About this exercise
Which lines run from the one containing "Termine (29, 226)" to the end of the entries below? Reproduce them exactly, both ends included.

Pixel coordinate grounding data
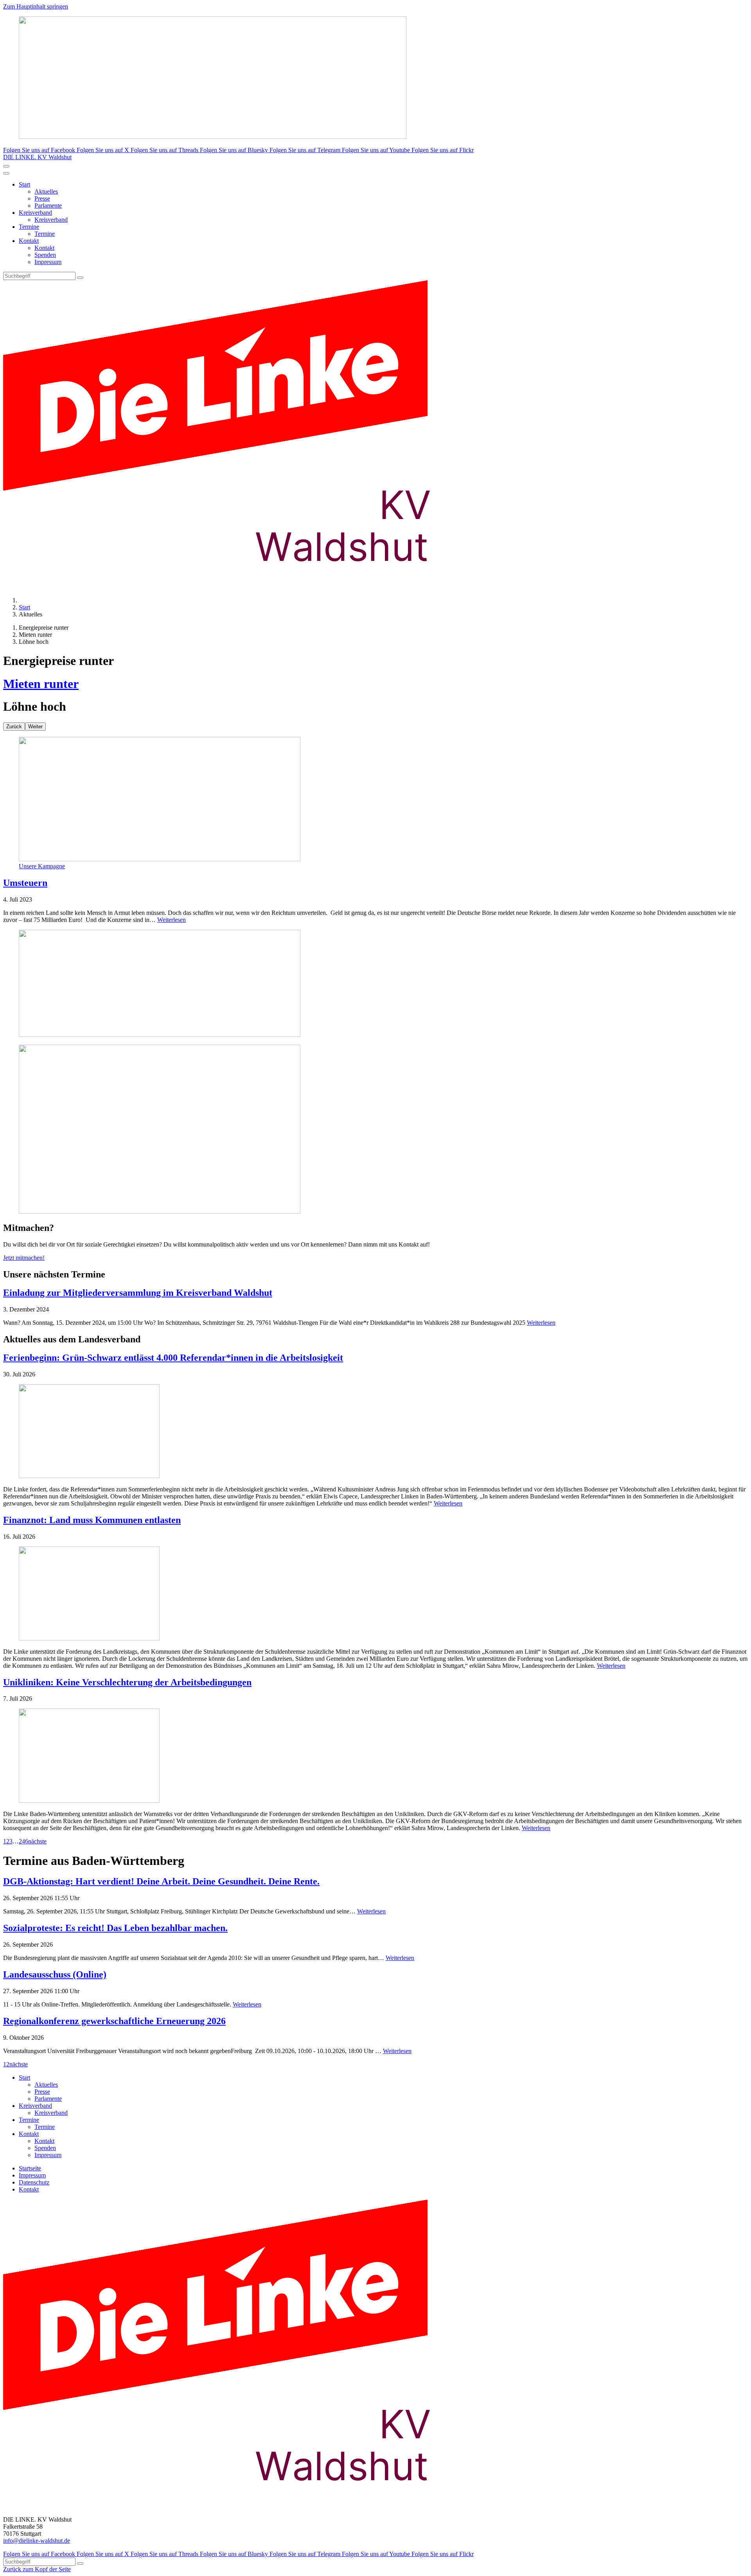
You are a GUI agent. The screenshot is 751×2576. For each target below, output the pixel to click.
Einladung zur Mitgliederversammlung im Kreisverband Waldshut (137, 1293)
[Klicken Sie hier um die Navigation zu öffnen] (6, 173)
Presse (42, 198)
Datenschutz (34, 2182)
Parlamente (48, 205)
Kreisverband (35, 212)
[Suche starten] (80, 278)
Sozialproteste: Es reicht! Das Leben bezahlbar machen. (115, 1928)
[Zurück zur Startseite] (230, 587)
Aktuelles (46, 191)
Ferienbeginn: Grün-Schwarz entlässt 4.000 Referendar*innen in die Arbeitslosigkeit (173, 1358)
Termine (29, 226)
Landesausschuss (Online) (54, 1974)
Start (24, 184)
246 (23, 1841)
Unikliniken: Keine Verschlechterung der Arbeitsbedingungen (127, 1682)
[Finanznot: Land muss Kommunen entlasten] (375, 1594)
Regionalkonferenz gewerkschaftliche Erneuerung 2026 (114, 2021)
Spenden (45, 254)
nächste (37, 1841)
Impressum (47, 262)
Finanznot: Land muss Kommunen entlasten (92, 1520)
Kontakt (29, 240)
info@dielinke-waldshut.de (36, 2540)
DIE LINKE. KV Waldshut (37, 157)
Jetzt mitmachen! (24, 1257)
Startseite (30, 2168)
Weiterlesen (171, 919)
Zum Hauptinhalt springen (35, 6)
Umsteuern (25, 883)
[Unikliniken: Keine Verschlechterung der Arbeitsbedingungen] (375, 1756)
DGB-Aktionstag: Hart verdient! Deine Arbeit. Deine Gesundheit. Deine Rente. (161, 1881)
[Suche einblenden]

Reply to the task
Termine (29, 226)
Landesausschuss (Online) (54, 1974)
Start (24, 184)
246 (23, 1841)
Unikliniken: Keine Verschlechterung der Arbeitsbedingungen (127, 1682)
[Finanznot: Land muss Kommunen entlasten] (375, 1594)
Regionalkonferenz gewerkschaftliche Erneuerung 2026 (114, 2021)
Spenden (45, 254)
nächste (37, 1841)
Impressum (47, 262)
Finanznot: Land muss Kommunen entlasten (92, 1520)
Kontakt (29, 240)
info@dielinke-waldshut.de (36, 2540)
DIE LINKE. KV Waldshut (37, 157)
Jetzt mitmachen! (24, 1257)
Startseite (30, 2168)
Weiterlesen (171, 919)
Zum Hauptinhalt springen (35, 6)
Umsteuern (25, 883)
[Unikliniken: Keine Verschlechterung der Arbeitsbedingungen] (375, 1756)
DGB-Aktionstag: Hart verdient! Deine Arbeit. Deine Gesundheit. Deine Rente. (161, 1881)
[Suche einblenden]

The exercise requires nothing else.